We were having a typical outing. Joe was getting a little fussy, and I was trying to keep Finley from making him fussier. We had browsed through most of Kmart, checked the clearance rack, and were waiting in the only line open to check out.

The man in front of me was at the register, and had given the cashier a card to pay with. The cashier handed it back, saying he couldn't accept a card that wasn't his.
'This is my wife's card. It's my bank account. My money. Call the manager. I'll just have to hold the line up,' he says.
I can tolerate a jerk. Being a veteran cashier myself, I was just feeling sorry for this one and was prepared to wait patiently for the matter to be resolved. Until...

The man kept complaining, and in doing so, used some foul words.
Instantly, the mama bear inside me rose up.
'Don't talk like that in front of my kids,' I said.

I suppose I could have said it more politely, but I really don't think it would have made much difference. He now turned toward me and using more expletives, started in about his right to free speech. (I love how ignorant people have no idea what the Bill of Rights is really about.) I then told him he should know better than to try to use someone else's card anyway, which provoked him even further, and I don't remember much of what he said after that. (Though I do remember him calling me a crack head.) My adrenaline was rushing by this point, and I was trying to think of a way to provoke him far enough to give me an excuse to call the police and get his arse thrown in jail.

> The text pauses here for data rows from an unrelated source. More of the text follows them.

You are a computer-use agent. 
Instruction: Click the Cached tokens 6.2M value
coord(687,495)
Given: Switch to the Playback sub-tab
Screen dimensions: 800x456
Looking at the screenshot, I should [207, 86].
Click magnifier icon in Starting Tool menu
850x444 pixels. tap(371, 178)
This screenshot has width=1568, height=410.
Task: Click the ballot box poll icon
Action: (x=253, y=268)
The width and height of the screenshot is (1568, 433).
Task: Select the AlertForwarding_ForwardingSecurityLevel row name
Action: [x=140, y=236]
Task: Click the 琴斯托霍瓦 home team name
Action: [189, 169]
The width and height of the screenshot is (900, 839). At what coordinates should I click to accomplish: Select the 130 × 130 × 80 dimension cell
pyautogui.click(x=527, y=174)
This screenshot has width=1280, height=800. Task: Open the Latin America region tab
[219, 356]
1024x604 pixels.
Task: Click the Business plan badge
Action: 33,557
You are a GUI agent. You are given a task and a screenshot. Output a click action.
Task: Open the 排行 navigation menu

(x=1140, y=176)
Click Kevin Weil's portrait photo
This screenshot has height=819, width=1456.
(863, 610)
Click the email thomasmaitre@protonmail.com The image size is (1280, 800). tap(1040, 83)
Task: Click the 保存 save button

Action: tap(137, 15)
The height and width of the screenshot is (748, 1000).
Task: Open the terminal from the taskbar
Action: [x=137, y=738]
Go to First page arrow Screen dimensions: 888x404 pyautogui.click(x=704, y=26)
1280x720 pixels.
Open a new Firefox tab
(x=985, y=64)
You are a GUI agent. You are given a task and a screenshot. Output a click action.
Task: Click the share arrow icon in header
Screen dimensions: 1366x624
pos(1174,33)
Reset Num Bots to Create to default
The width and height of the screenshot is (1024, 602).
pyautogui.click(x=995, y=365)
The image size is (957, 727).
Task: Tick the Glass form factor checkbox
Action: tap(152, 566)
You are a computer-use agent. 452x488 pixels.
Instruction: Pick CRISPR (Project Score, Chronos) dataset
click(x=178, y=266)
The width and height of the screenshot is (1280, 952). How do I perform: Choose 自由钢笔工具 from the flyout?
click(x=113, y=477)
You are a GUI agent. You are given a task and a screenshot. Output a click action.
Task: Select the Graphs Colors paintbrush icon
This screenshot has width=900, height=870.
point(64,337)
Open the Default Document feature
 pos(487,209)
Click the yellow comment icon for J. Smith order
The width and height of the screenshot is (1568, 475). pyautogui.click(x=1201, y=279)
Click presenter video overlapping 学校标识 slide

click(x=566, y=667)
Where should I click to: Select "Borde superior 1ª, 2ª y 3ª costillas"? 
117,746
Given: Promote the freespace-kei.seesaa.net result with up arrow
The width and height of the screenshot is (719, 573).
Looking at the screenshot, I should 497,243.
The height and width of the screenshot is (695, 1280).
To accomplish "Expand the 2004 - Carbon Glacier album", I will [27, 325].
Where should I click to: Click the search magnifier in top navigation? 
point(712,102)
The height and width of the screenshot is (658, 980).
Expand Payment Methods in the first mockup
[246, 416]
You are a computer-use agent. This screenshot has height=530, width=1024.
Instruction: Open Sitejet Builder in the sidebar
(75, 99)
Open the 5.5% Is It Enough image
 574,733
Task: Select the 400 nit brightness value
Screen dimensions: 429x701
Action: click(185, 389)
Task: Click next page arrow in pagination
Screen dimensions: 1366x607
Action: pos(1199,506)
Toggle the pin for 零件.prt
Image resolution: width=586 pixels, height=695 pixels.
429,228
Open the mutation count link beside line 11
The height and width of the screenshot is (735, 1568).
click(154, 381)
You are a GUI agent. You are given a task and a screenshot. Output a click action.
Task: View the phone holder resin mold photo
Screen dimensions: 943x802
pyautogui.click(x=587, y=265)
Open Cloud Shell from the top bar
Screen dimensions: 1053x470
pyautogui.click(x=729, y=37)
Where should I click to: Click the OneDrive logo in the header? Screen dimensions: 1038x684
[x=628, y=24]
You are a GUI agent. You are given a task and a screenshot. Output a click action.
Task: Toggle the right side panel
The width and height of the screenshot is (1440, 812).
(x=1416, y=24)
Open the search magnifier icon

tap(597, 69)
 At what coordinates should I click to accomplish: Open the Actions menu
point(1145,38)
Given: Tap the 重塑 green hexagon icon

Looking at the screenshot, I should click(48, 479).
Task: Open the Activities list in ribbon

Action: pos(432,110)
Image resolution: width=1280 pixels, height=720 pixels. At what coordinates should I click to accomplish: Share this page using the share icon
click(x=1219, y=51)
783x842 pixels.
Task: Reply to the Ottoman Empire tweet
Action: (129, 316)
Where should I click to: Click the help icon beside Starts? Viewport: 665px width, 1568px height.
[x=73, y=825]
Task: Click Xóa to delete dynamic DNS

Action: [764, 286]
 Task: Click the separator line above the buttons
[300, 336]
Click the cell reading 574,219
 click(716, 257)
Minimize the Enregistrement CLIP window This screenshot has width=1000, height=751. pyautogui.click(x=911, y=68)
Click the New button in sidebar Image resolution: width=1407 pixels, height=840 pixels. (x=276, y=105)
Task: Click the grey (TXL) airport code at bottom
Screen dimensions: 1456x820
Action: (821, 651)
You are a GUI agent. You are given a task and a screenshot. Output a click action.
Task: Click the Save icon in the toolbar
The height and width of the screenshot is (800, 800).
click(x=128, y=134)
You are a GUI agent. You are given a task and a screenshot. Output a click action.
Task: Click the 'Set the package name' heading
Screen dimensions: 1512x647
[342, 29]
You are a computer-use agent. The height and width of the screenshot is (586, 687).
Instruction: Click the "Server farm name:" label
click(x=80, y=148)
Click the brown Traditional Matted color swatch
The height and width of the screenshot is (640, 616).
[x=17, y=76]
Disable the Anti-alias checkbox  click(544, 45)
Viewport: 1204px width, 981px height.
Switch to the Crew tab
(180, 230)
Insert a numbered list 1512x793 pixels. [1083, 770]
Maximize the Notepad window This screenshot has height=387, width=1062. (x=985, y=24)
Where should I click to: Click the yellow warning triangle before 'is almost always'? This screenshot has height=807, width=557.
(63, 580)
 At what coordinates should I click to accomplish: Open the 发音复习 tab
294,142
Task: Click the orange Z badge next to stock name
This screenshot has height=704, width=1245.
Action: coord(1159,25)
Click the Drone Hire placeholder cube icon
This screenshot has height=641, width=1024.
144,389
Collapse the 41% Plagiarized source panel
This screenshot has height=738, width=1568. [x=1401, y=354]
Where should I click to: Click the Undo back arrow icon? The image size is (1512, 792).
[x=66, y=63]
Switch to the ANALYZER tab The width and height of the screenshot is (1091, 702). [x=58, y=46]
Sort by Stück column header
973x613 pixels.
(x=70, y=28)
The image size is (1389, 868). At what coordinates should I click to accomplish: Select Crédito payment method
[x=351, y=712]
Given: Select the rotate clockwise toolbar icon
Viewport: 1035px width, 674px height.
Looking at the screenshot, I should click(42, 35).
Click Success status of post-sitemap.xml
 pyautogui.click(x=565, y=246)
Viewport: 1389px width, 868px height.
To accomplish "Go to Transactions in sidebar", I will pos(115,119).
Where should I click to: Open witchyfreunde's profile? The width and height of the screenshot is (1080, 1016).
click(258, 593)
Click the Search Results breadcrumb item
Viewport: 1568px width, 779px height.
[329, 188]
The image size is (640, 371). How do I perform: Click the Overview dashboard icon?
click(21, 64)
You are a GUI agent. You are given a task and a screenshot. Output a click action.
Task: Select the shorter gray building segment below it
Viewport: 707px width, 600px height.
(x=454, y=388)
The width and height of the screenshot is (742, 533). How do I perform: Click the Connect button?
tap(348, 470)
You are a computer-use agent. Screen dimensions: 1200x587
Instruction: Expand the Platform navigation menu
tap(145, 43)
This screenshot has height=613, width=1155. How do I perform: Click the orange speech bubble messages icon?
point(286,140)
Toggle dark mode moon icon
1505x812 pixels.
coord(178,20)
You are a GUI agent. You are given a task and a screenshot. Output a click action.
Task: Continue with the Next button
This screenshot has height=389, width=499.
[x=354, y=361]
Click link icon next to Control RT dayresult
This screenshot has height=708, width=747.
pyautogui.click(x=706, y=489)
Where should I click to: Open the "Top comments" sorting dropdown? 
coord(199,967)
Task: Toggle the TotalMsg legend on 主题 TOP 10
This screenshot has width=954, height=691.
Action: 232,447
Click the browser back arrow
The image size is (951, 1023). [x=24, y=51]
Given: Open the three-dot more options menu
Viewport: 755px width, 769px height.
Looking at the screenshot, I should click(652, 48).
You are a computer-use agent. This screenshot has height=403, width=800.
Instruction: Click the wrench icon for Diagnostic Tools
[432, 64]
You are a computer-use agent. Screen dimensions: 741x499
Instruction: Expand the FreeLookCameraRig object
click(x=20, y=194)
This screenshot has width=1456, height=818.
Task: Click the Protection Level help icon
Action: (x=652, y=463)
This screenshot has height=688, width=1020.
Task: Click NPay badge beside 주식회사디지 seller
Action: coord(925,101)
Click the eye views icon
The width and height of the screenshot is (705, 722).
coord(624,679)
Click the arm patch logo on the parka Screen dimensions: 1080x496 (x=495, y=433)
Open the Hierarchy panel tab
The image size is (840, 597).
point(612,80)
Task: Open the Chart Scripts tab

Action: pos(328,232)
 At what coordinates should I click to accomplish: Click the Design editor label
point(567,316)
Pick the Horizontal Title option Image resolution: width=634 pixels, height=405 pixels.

That's when another store associated came and asked the rest of us waiting to check at the customer service desk. I have to admit, I was disappointed.

Everyone chattered about what a shame it was for people to act like he was acting, I bought my shower curtains, and we left the store. Minutes later, as I was buckling the kids in, the man left the store, purchase in hand. More disappointment. I couldn't believe they let him get away with using his wife's card. She probably worked hard all day for her money (he apparently didn't), and had a separate checking account. And guess what he bought: a gun.

As I drove home, the anger was getting the best of me, and I had a Dr. Phil moment. I should feel sorry for the guy. He probably got beat up by a little girl as kid. Or maybe his privates are extraordinarily small, and he feels the need to bully others to compensate for that. Who knows. But I don't feel sorry for him. (I know, the Lord is just going to have to work with me on that one.) But I do feel sorry for the poor woman that married him.

Saturday, February 3, 2007

Joe Deere



There's nothing like finding cool clothes on the clearance rack.

Friday, February 2, 2007

Snow




So it finally snowed here in Tennessee last night, and the schools were shut down. (I know, it's crazy isn't it?)
Finley got to run around outside for a minute in spite of her cough. (How could I let her miss out on possibly the only chance she'll get to experience snow this year?)




Reanna took the opportunity to sled down the hill in the church yard. It's not so steep, but just her speed.